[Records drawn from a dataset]
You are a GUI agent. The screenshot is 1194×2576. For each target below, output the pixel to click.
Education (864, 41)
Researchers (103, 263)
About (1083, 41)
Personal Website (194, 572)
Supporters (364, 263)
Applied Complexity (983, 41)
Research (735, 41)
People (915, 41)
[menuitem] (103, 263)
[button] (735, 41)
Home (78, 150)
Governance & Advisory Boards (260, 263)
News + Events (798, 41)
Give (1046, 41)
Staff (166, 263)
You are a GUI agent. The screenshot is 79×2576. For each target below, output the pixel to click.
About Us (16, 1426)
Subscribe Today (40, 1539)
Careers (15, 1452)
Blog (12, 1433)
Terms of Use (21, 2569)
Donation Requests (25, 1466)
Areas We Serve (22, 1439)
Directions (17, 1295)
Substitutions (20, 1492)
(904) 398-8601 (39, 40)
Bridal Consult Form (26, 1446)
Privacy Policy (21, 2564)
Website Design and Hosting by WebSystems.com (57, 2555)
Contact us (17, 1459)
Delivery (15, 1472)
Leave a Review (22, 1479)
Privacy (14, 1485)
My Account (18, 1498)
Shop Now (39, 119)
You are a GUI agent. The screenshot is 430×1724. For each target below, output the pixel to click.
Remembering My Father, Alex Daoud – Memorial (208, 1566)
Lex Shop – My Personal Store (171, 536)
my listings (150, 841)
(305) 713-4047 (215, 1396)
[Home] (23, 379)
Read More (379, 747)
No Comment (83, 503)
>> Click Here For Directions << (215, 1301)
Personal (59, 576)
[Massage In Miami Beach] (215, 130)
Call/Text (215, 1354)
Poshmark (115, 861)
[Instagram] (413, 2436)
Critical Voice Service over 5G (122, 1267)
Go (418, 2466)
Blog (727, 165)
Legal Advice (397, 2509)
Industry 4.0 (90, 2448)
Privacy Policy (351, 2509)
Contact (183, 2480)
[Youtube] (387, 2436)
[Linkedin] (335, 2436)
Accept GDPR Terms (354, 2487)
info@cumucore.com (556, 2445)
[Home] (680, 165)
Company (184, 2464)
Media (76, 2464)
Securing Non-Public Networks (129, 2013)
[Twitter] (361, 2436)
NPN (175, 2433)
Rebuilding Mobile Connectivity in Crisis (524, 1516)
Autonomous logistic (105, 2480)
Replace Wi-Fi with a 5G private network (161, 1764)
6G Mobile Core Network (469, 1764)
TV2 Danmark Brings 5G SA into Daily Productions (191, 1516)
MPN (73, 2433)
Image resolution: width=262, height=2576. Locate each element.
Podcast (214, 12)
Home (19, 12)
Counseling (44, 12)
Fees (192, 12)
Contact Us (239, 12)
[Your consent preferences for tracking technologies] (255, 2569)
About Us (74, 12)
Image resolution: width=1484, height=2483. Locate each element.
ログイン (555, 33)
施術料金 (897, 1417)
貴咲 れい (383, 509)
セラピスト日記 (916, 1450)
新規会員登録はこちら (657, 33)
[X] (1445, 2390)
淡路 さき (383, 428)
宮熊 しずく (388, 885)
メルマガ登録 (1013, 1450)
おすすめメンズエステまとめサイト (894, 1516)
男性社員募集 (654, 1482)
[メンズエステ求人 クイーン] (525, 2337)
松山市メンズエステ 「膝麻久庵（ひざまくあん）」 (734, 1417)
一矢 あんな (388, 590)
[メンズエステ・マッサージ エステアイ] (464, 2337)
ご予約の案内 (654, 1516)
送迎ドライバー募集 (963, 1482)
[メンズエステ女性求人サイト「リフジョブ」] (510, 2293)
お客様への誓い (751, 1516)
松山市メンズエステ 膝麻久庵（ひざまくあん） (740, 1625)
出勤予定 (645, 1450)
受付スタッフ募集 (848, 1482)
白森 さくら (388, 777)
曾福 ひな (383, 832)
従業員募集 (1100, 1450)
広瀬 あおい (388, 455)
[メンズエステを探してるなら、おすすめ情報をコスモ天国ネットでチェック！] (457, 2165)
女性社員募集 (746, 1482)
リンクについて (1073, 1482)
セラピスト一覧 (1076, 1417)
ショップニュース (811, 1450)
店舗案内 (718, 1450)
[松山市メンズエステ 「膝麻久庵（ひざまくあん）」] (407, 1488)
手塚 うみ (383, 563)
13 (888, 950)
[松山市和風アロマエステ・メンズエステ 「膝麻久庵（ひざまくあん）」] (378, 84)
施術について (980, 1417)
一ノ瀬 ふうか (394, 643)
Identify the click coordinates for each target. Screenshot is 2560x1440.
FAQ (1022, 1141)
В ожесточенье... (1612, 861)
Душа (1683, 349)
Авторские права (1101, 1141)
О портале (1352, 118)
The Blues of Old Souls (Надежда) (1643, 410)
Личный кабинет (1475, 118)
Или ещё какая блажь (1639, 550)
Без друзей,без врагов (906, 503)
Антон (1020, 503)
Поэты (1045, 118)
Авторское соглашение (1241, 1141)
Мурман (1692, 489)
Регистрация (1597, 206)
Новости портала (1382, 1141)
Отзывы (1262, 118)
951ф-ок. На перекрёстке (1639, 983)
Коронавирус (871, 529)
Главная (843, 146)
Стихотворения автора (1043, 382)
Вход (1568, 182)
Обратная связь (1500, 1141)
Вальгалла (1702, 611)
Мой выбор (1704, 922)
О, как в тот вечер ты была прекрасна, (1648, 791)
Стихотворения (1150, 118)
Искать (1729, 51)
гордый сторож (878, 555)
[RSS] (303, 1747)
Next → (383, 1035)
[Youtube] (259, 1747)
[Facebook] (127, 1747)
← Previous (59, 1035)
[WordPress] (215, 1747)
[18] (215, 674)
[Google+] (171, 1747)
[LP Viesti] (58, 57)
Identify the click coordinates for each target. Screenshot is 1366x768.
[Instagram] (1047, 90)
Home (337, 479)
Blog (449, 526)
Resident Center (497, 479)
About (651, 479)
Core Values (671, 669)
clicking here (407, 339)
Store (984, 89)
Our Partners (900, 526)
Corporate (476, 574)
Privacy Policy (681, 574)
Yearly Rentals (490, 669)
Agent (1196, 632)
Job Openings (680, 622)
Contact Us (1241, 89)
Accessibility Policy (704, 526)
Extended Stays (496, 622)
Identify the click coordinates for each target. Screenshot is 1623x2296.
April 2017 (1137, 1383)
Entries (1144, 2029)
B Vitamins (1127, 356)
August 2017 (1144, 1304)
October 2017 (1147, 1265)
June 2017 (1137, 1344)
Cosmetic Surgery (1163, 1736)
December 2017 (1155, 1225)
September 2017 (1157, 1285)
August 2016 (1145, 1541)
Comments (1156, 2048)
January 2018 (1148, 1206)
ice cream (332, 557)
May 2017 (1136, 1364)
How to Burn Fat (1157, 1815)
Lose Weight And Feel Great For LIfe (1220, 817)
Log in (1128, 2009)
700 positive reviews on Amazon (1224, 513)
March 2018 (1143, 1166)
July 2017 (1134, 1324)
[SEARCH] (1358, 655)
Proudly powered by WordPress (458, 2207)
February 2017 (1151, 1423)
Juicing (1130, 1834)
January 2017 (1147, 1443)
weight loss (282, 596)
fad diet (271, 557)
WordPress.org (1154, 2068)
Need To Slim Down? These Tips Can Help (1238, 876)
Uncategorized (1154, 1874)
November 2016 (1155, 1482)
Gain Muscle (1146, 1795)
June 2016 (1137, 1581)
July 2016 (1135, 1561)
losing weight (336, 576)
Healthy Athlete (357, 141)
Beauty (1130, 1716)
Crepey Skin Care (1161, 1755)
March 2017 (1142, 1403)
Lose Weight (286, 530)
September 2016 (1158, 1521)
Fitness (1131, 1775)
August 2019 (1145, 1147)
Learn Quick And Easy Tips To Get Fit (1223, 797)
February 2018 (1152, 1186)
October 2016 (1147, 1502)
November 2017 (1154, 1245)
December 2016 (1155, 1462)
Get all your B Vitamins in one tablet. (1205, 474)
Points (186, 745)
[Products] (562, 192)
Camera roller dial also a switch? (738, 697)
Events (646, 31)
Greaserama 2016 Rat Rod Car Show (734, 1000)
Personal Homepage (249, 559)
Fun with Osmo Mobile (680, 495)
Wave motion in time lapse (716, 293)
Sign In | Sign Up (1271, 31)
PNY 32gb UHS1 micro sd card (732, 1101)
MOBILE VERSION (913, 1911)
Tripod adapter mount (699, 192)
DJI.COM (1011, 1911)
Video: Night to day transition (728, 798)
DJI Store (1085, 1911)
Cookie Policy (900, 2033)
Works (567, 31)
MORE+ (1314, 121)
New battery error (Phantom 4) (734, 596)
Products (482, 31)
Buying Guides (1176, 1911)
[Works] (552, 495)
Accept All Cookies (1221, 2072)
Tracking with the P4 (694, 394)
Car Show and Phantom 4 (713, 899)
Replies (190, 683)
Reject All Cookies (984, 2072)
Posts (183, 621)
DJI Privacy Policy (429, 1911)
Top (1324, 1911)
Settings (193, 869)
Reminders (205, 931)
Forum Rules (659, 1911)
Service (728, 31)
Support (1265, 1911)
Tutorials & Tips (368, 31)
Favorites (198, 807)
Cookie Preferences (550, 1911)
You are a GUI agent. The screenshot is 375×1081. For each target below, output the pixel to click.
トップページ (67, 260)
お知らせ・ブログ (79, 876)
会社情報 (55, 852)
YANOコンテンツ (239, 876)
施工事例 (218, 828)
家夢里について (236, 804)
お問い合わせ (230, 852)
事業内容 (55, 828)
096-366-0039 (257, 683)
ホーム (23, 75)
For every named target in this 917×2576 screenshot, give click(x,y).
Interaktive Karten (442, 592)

§ TRY IT:
Would you print, exactly as written, every line above from the one holding "男性社員募集 (654, 1482)" through the one holding "Душа (1683, 349)", with both included and no other lines?

§ SOLUTION TO THIS EXERCISE:
男性社員募集 (654, 1482)
[メンズエステ求人 クイーン] (525, 2337)
松山市メンズエステ 「膝麻久庵（ひざまくあん）」 (734, 1417)
一矢 あんな (388, 590)
[メンズエステ・マッサージ エステアイ] (464, 2337)
ご予約の案内 (654, 1516)
送迎ドライバー募集 (963, 1482)
[メンズエステ女性求人サイト「リフジョブ」] (510, 2293)
お客様への誓い (751, 1516)
松山市メンズエステ 膝麻久庵（ひざまくあん） (740, 1625)
出勤予定 (645, 1450)
受付スタッフ募集 (848, 1482)
白森 さくら (388, 777)
曾福 ひな (383, 832)
従業員募集 (1100, 1450)
広瀬 あおい (388, 455)
[メンズエステを探してるなら、おすすめ情報をコスモ天国ネットでチェック！] (457, 2165)
女性社員募集 (746, 1482)
リンクについて (1073, 1482)
セラピスト一覧 (1076, 1417)
ショップニュース (811, 1450)
店舗案内 (718, 1450)
[松山市メンズエステ 「膝麻久庵（ひざまくあん）」] (407, 1488)
手塚 うみ (383, 563)
13 (888, 950)
[松山市和風アロマエステ・メンズエステ 「膝麻久庵（ひざまくあん）」] (378, 84)
施術について (980, 1417)
一ノ瀬 ふうか (394, 643)
Identify the click coordinates for each target. Screenshot is 2560x1440.
FAQ (1022, 1141)
В ожесточенье... (1612, 861)
Душа (1683, 349)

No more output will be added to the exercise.